Jim Kellerman (POWERSET) wrote:
> It is also my understanding (based on the email thread) that Avro only
> supports Java and python. That is a step backwards from Thrift.
We intend to add support for more languages. Avro is not complete.
> It appears that Avro uses introspection heavily, which is expensive in
> applications that require a high message rate.
It only uses introspection if you wish to use your existing Java classes
to represent Avro data. There are three representations in Java:
generic (uses Map<String,Object> for records, List<Object> for arrays),
specific (generates a java class for each Avro record, like Thrift) and
reflect (uses reflection to access existing classes). So introspection
is optional. And, while introspection is indeed slow for processing
file-based data, it would probably not a bottleneck for most RPC
protocols and might be a useful tool to migrate existing code to Avro.
> So I guess my question is why Avro?
The compelling case is dynamic data types. Pig, Hive, Python, Perl etc.

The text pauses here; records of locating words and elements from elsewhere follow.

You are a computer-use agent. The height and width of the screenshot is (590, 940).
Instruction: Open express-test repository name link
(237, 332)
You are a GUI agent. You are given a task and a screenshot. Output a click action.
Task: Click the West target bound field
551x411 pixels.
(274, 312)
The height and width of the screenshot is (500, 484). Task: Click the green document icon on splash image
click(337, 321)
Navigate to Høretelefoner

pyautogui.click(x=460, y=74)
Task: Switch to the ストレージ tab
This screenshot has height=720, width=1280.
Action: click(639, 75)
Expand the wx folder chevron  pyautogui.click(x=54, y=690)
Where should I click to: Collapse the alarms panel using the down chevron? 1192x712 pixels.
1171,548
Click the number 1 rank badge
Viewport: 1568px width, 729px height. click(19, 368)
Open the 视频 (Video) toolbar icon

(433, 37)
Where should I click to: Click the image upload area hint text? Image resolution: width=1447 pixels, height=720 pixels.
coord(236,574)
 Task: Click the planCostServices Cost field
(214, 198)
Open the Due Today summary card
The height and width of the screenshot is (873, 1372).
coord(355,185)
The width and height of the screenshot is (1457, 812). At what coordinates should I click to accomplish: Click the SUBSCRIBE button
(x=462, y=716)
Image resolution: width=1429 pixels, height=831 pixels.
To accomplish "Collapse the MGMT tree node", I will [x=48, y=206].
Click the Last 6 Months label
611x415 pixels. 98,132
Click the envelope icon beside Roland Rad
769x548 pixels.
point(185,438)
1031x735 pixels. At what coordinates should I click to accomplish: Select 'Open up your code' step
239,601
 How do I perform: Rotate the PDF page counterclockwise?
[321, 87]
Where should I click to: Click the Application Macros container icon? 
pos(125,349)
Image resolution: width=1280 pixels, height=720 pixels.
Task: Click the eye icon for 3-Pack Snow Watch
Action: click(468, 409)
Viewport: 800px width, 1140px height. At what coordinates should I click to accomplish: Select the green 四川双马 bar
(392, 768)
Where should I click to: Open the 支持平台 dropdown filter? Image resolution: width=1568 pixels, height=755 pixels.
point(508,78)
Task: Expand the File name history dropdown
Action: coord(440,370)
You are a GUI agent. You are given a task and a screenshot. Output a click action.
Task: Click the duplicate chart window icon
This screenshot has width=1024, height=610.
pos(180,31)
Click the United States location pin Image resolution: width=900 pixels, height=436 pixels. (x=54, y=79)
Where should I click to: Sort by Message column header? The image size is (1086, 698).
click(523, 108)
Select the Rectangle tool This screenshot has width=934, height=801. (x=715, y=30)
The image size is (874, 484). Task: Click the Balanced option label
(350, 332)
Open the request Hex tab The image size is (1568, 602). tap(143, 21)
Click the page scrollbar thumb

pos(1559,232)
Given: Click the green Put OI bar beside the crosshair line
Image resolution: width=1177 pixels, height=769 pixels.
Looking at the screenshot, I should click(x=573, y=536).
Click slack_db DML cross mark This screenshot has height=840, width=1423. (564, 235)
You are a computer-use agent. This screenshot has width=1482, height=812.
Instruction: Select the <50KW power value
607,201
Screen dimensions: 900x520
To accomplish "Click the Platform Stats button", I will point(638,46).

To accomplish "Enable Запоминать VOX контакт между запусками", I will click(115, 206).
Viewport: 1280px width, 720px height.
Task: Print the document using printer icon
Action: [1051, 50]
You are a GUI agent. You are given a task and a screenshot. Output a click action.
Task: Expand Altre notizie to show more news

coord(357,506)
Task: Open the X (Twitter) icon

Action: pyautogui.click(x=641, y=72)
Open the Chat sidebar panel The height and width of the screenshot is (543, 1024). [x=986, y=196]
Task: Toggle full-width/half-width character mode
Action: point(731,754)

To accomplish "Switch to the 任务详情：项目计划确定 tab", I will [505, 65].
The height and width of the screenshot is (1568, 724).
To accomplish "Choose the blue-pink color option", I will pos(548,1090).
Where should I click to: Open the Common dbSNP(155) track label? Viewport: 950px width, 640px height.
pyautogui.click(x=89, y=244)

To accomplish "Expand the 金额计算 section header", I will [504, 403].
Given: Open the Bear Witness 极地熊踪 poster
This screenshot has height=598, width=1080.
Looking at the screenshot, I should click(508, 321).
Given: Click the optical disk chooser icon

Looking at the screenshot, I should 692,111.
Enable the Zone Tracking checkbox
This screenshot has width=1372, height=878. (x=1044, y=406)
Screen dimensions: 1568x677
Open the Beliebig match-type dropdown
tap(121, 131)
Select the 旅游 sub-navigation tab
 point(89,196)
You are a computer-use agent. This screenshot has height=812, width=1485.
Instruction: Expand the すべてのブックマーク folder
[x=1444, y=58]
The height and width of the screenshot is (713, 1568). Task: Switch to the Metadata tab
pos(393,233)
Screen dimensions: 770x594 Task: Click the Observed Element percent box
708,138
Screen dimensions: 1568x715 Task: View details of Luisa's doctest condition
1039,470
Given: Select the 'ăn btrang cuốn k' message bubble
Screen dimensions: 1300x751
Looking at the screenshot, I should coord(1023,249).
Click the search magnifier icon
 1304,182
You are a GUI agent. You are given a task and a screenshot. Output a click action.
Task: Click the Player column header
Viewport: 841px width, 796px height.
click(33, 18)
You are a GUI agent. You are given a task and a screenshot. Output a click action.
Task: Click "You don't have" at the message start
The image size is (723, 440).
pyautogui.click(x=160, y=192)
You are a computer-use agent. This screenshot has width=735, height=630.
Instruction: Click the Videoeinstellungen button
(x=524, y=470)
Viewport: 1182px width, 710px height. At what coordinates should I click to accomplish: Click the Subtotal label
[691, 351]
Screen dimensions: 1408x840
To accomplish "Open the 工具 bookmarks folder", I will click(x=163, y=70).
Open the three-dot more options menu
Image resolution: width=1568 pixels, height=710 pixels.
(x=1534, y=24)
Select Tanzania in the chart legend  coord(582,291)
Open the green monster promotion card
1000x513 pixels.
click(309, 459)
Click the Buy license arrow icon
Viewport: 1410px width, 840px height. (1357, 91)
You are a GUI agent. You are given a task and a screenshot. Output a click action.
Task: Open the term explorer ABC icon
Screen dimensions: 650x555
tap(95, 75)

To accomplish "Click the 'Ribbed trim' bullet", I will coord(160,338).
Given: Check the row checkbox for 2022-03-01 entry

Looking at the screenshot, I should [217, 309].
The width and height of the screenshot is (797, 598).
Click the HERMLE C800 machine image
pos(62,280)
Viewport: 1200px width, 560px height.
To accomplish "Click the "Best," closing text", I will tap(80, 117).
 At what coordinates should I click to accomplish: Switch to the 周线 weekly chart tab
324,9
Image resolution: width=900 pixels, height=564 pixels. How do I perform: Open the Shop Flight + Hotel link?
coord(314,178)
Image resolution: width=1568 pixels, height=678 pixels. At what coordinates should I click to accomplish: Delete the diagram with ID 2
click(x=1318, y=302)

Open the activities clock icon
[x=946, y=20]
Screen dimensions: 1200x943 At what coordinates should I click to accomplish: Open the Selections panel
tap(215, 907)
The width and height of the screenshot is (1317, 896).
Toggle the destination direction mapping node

scripts should not have to generate a Thrift IDL file each time they
wish to write a data file with a new schema, nor should they need to run
the Thrift compiler for each data file they wish to read. For
production applications, code-generation is not an imposition and may
offer increased opportunities for optimization and error checking, but
for exploration and experimentation, a very common use case for Hadoop,
one would like to be able to browse datasets and build mapreduce
programs more interactively.
Doug
|